15-10-2021 Für M.

Du warst die Liebe mei­nes Lebens. Mit dir wollte ich alt wer­den. Mit dir wollte ich leben, lie­ben, strei­ten, phi­lo­so­phie­ren, bes­ser machen, ler­nen, genie­ßen, auf­bauen, unter­stüt­zen, da sein und eines Tages zurück bli­cken und “weißt du noch?” sagen kön­nen. Mit dir zusam­men wäre ich voll­stän­dig gewor­den und “am Ende die, die ich sollte sein”, wie du es ein­mal schriebst. 

Aber du warst noch nicht bereit: erwach­sen zu sein und nicht nur zu spie­len, meine real exis­tie­ren­den Sor­gen als allein erzie­hende, berufs­tä­tige Frau zu tei­len, mein Kind und mich zusam­men zu tra­gen. Wo ich Gebor­gen­heit und Nähe brauchte und dich lie­ben wollte, führ­test du phi­lo­so­phi­sche Grund­satz­dis­kus­sio­nen. Wenn du die Gesell­schaft revo­lu­tio­nie­ren woll­test, war ich ein­fach nur müde von mei­nem All­tag. Wäh­rend du Luft­schlös­ser aus Legos bau­test, zählte ich mein weni­ges Geld.

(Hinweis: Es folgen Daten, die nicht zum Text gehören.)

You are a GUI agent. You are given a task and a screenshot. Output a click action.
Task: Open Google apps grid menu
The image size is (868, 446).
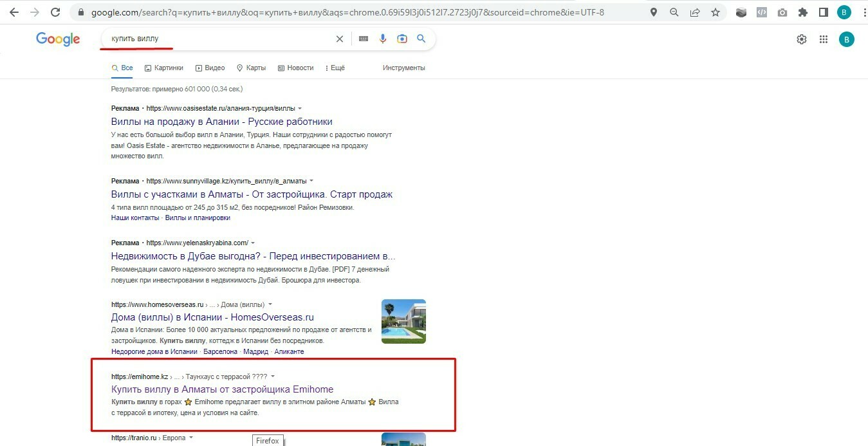point(823,39)
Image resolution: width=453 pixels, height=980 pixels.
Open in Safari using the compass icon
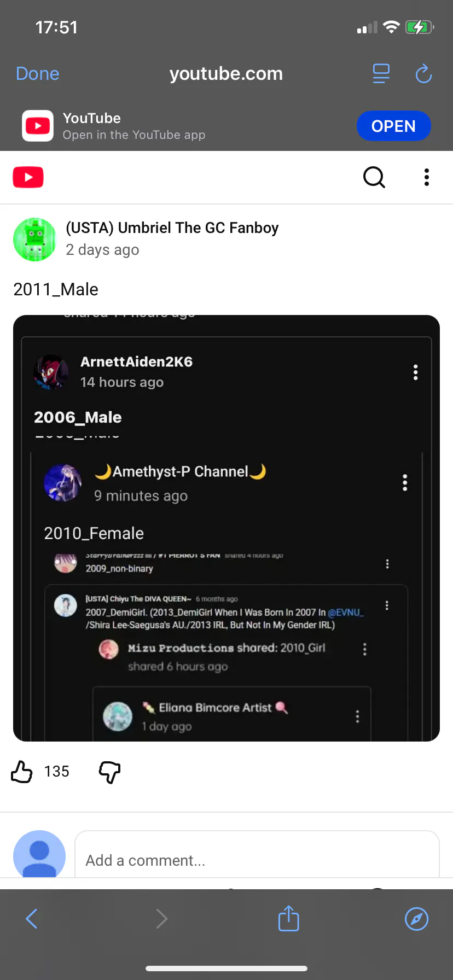[416, 919]
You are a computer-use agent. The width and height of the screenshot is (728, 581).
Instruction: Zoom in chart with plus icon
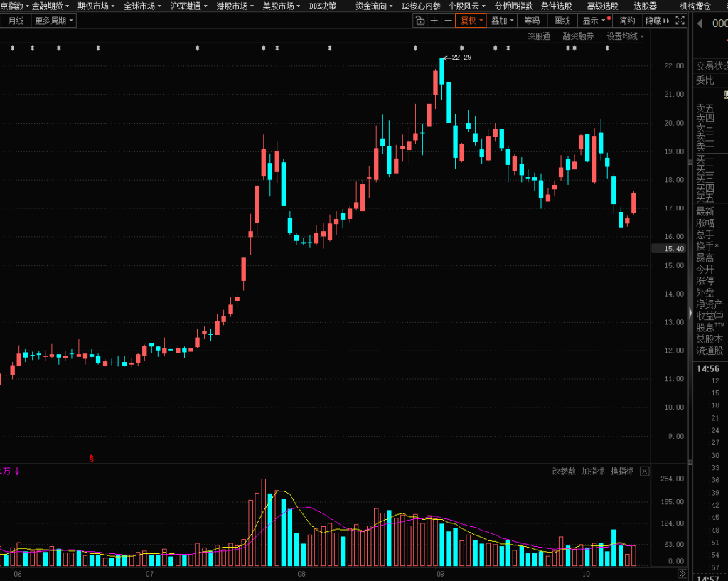[x=434, y=21]
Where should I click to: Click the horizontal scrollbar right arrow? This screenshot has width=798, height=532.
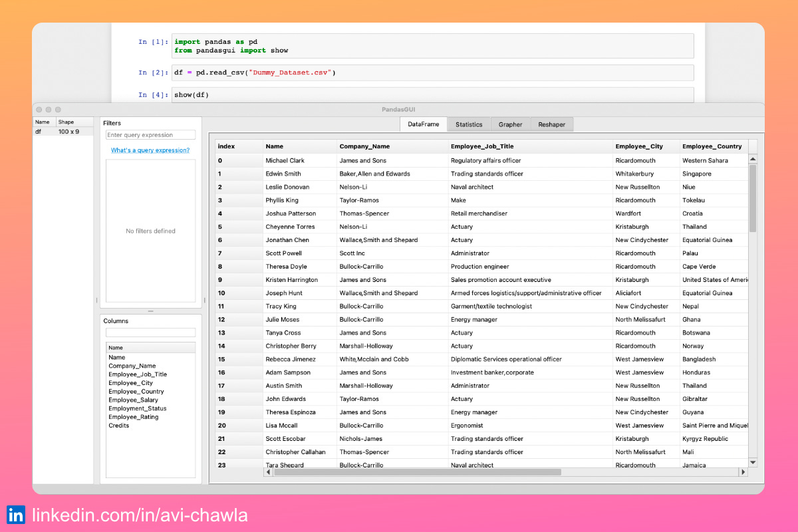coord(744,471)
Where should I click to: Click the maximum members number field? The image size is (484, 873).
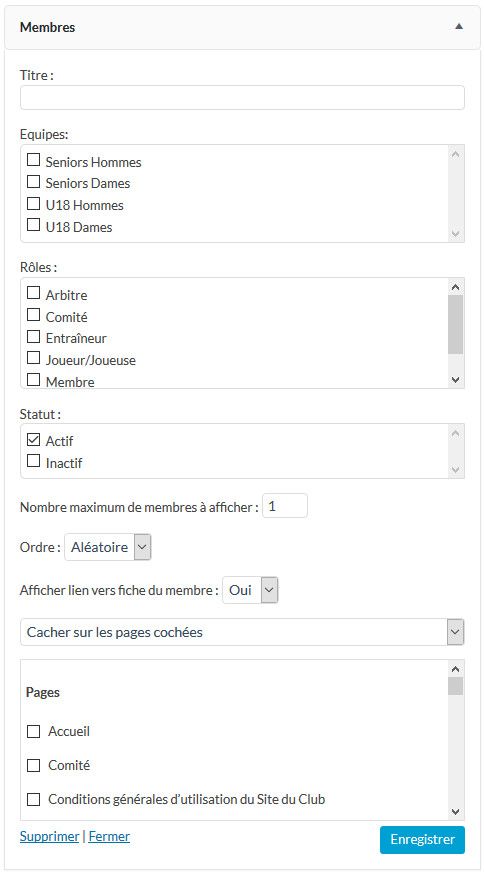click(285, 506)
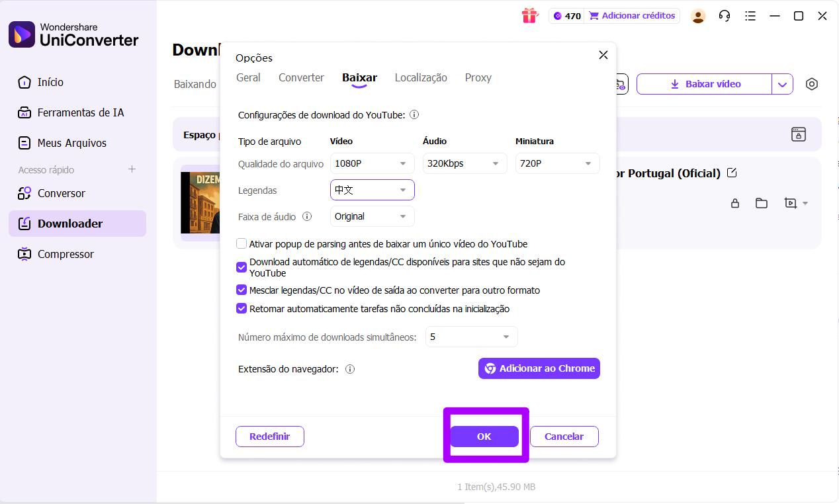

Trotz­dem war nicht alles schwie­rig. Es gab so viel Gutes. So viel behut­same Zärt­lich­keit, so viel Zuwen­dung im Den­ken und im Tun. Die glei­che Vor­stel­lung vom Leben. Die gemein­same Liebe zu Musik und Lite­ra­tur. Dich im Chor hin­ter mir sin­gen hören, uns gegen­sei­tig die Jah­res­tage vor­le­sen, fried­lich am Früh­stücks­tisch schwei­gen, lange Spa­zier­gänge im Park nicht nur des Kin­des wegen, nächt­li­ches Spa­ghet­ti­ko­chen, nach­dem wir über allem Reden das essen ver­ga­ßen … Mit dir habe ich gelernt, dass man beim Sex lachen kann. Du hast mir gezeigt, dass ich schön und lie­bens­wert bin und auch wenn ich es nur sel­ten selbst füh­len konnte, habe ich dir geglaubt.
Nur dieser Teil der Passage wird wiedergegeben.